**Exercise instructions**
Nothing should be left out. Transcribe the entries exactly as written.

**Material for this exercise**
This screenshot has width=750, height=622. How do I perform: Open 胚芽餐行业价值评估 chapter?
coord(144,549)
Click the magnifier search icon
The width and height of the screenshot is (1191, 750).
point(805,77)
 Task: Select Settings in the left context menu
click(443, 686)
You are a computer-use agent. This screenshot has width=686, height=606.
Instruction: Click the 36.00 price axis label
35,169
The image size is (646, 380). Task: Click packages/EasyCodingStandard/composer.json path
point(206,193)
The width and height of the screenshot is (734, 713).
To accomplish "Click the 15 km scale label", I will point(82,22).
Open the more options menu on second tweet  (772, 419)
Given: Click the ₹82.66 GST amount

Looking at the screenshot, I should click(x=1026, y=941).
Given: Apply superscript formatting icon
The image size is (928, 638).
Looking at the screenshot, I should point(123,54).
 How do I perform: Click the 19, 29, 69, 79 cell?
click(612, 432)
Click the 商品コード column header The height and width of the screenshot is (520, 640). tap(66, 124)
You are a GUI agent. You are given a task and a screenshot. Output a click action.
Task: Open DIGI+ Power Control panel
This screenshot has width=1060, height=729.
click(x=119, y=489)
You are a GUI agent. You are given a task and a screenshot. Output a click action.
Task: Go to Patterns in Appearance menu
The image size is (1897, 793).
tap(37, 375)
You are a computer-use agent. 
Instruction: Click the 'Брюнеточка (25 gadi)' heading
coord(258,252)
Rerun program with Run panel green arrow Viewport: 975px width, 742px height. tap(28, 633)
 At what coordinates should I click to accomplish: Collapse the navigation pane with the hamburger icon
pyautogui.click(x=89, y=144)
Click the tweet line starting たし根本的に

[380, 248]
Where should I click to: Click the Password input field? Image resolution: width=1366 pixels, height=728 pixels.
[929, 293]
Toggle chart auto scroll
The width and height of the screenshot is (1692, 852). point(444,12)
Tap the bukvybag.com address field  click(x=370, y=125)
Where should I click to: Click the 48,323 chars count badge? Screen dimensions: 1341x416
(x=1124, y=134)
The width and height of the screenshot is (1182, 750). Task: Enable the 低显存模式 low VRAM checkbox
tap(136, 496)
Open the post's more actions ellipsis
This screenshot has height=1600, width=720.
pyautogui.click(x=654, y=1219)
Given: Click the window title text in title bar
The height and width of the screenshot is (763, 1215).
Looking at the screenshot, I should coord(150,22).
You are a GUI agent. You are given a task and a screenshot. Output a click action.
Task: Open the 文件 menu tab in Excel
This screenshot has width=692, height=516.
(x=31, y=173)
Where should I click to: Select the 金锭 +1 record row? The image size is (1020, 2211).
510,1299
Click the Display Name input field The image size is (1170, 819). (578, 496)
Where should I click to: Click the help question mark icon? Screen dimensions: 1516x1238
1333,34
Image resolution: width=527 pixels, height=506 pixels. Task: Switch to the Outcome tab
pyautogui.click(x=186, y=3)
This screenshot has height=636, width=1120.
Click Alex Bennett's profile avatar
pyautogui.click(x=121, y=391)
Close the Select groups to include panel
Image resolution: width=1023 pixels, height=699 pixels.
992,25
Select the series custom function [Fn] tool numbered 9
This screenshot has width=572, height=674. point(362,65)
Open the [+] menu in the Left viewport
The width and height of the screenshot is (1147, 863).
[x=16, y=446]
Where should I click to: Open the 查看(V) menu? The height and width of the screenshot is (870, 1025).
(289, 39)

**Exercise answer**
This screenshot has width=750, height=622. How do I perform: Open 胚芽餐行业价值评估 chapter?
coord(144,549)
Click the magnifier search icon
The width and height of the screenshot is (1191, 750).
point(805,77)
 Task: Select Settings in the left context menu
click(443, 686)
You are a computer-use agent. This screenshot has width=686, height=606.
Instruction: Click the 36.00 price axis label
35,169
The image size is (646, 380). Task: Click packages/EasyCodingStandard/composer.json path
point(206,193)
The width and height of the screenshot is (734, 713).
To accomplish "Click the 15 km scale label", I will point(82,22).
Open the more options menu on second tweet  (772, 419)
Given: Click the ₹82.66 GST amount

Looking at the screenshot, I should click(x=1026, y=941).
Given: Apply superscript formatting icon
The image size is (928, 638).
Looking at the screenshot, I should point(123,54).
 How do I perform: Click the 19, 29, 69, 79 cell?
click(612, 432)
Click the 商品コード column header The height and width of the screenshot is (520, 640). tap(66, 124)
You are a GUI agent. You are given a task and a screenshot. Output a click action.
Task: Open DIGI+ Power Control panel
This screenshot has width=1060, height=729.
click(x=119, y=489)
You are a GUI agent. You are given a task and a screenshot. Output a click action.
Task: Go to Patterns in Appearance menu
The image size is (1897, 793).
tap(37, 375)
You are a computer-use agent. 
Instruction: Click the 'Брюнеточка (25 gadi)' heading
coord(258,252)
Rerun program with Run panel green arrow Viewport: 975px width, 742px height. tap(28, 633)
 At what coordinates should I click to accomplish: Collapse the navigation pane with the hamburger icon
pyautogui.click(x=89, y=144)
Click the tweet line starting たし根本的に

[380, 248]
Where should I click to: Click the Password input field? Image resolution: width=1366 pixels, height=728 pixels.
[929, 293]
Toggle chart auto scroll
The width and height of the screenshot is (1692, 852). point(444,12)
Tap the bukvybag.com address field  click(x=370, y=125)
Where should I click to: Click the 48,323 chars count badge? Screen dimensions: 1341x416
(x=1124, y=134)
The width and height of the screenshot is (1182, 750). Task: Enable the 低显存模式 low VRAM checkbox
tap(136, 496)
Open the post's more actions ellipsis
This screenshot has height=1600, width=720.
pyautogui.click(x=654, y=1219)
Given: Click the window title text in title bar
The height and width of the screenshot is (763, 1215).
Looking at the screenshot, I should coord(150,22).
You are a GUI agent. You are given a task and a screenshot. Output a click action.
Task: Open the 文件 menu tab in Excel
This screenshot has width=692, height=516.
(x=31, y=173)
Where should I click to: Select the 金锭 +1 record row? The image size is (1020, 2211).
510,1299
Click the Display Name input field The image size is (1170, 819). (578, 496)
Where should I click to: Click the help question mark icon? Screen dimensions: 1516x1238
1333,34
Image resolution: width=527 pixels, height=506 pixels. Task: Switch to the Outcome tab
pyautogui.click(x=186, y=3)
This screenshot has height=636, width=1120.
Click Alex Bennett's profile avatar
pyautogui.click(x=121, y=391)
Close the Select groups to include panel
Image resolution: width=1023 pixels, height=699 pixels.
992,25
Select the series custom function [Fn] tool numbered 9
This screenshot has width=572, height=674. point(362,65)
Open the [+] menu in the Left viewport
The width and height of the screenshot is (1147, 863).
[x=16, y=446]
Where should I click to: Open the 查看(V) menu? The height and width of the screenshot is (870, 1025).
(289, 39)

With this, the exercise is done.